◆ **Extrait du document**:

Publié en ligne le 19 avril 2023
Mediator
Un crime chimiquement pur
Éric Giacometti, Irène Frachon et François Duprat
Delcourt, 2023, 200 pages, 23,95 €

La « saga » du Mediator s’est étirée sur plus de quinze ans. Ce scandale sanitaire a été révélé par Irène Frachon au terme d’une enquête méticuleuse et courageuse : elle était David, La Fille de Brest – titre d’un film sorti en 2016 – contre Goliath, « l’empire Servier » champion du cynisme et du lobbying à tous les niveaux.

L’Isoméride, médicament « coupe-faim » du laboratoire Servier, reconnu responsable de valvulopathies et d’HTAP (hypertension artérielle pulmonaire) a été finalement retiré en 1997. Le Mediator (autre médicament commercialisé par ce laboratoire), lancé en 1976 comme antidiabétique – mais également vite utilisé comme coupe-faim et proposé à la place de l’Isoméride, au motif qu’il est, selon le laboratoire, radicalement différent par sa structure chimique – va connaître à son tour une diffusion incroyable, assortie de profits gigantesques. Mais lui aussi va faire des dégâts. Et I. Frachon arrivera à établir un lien étroit entre les deux produits, en déjouant la désinformation de Servier dans son dossier pharmacologique : leur métabolite 1 commun, le norfenfluramine, est à la fois le substratum actif coupe-faim et le responsable de la toxicité cardiaque. En d’autres termes, c’est le « poison », soigneusement dissimulé par la firme ; l’auteure contribue à obtenir son retrait en 2009, après plus de deux ans d’enquête. Le scandale de cette tromperie, aux conséquences dévastatrices, éclate après la publication en 2010 de son premier livre Médiator 150 mg, combien de morts ?, lorsque l’Agence du médicament, acculée, reconnaît la responsabilité de ce médicament dans les lésions observées.

Ce livre a fait basculer le cours de cette affaire. Un procès au pénal, d’abord prévu en 2012, s’est finalement tenu en 2019 tant l’enquête s’est avérée tentaculaire, avec des milliers de plaintes et une instruction pour chefs de « tromperie aggravée, prise illégale d’intérêts, trafic d’influence, escroquerie, homicides et blessures involontaires ». À la suite du verdict, le parquet, insatisfait du jugement, ainsi que Servier, condamné, ont fait appel et un nouveau procès vient de commencer, en janvier 2023, en concomitance avec la parution de cet album.

Pourquoi ce nouvel ouvrage ? I. Frachon explique son objectif : rappeler à tous les citoyens cette histoire de façon attrayante, sous la forme d’une BD. Grâce à un scénario rigoureux, écrit avec le journaliste Éric Giacometti (qui avait enquêté sur l’Isoméride), l’album raconte toutes les étapes de cette affaire selon une chronologie précise (et tous les faits importants sont « sourcés »). Il évite deux écueils : il n’est pas un livre pour spécialiste et on ne perd jamais le fil de l’enquête, pourtant très dense, et ce grâce à un scénario servi par une mise en images remarquable du dessinateur François Duprat, et aussi à un souci didactique certain : des explications simples, données en fin d’ouvrage, et tout au long de l’album avec des clins d’œil d’un petit personnage facétieux, Hippocrate !

◆ **Enregistrements extraits**:
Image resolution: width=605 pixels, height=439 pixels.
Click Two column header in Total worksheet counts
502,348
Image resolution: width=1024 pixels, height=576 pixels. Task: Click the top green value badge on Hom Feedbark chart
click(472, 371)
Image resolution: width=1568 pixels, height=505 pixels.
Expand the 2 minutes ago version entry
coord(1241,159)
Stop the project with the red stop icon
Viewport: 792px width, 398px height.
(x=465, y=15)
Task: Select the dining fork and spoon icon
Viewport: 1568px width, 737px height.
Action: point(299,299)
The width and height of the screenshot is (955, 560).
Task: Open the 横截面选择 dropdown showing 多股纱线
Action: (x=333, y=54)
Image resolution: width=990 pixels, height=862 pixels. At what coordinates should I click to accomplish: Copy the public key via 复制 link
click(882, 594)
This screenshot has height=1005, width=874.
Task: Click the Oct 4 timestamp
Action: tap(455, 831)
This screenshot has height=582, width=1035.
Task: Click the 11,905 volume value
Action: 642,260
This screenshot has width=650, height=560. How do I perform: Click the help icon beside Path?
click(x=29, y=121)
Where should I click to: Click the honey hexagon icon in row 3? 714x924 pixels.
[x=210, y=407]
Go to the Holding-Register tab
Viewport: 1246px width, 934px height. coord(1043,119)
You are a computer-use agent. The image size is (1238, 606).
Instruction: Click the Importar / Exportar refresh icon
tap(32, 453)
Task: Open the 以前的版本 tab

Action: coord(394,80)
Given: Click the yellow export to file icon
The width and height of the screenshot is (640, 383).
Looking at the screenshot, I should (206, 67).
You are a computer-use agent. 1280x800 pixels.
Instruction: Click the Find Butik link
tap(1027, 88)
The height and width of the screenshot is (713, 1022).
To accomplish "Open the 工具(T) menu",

◆ **Travail demandé**:
Répondez brièvement à ces questions à partir de l'article sur le Mediator.
1. En quelle année l'Isoméride a-t-il été retiré ?
2. En quelle année le procès au pénal s'est-il finalement tenu ?
3. Quel petit personnage fait des clins d'œil tout au long de l'album ?

◆ **Réponse ci-dessous**:
1. En 1997.
2. En 2019.
3. Hippocrate.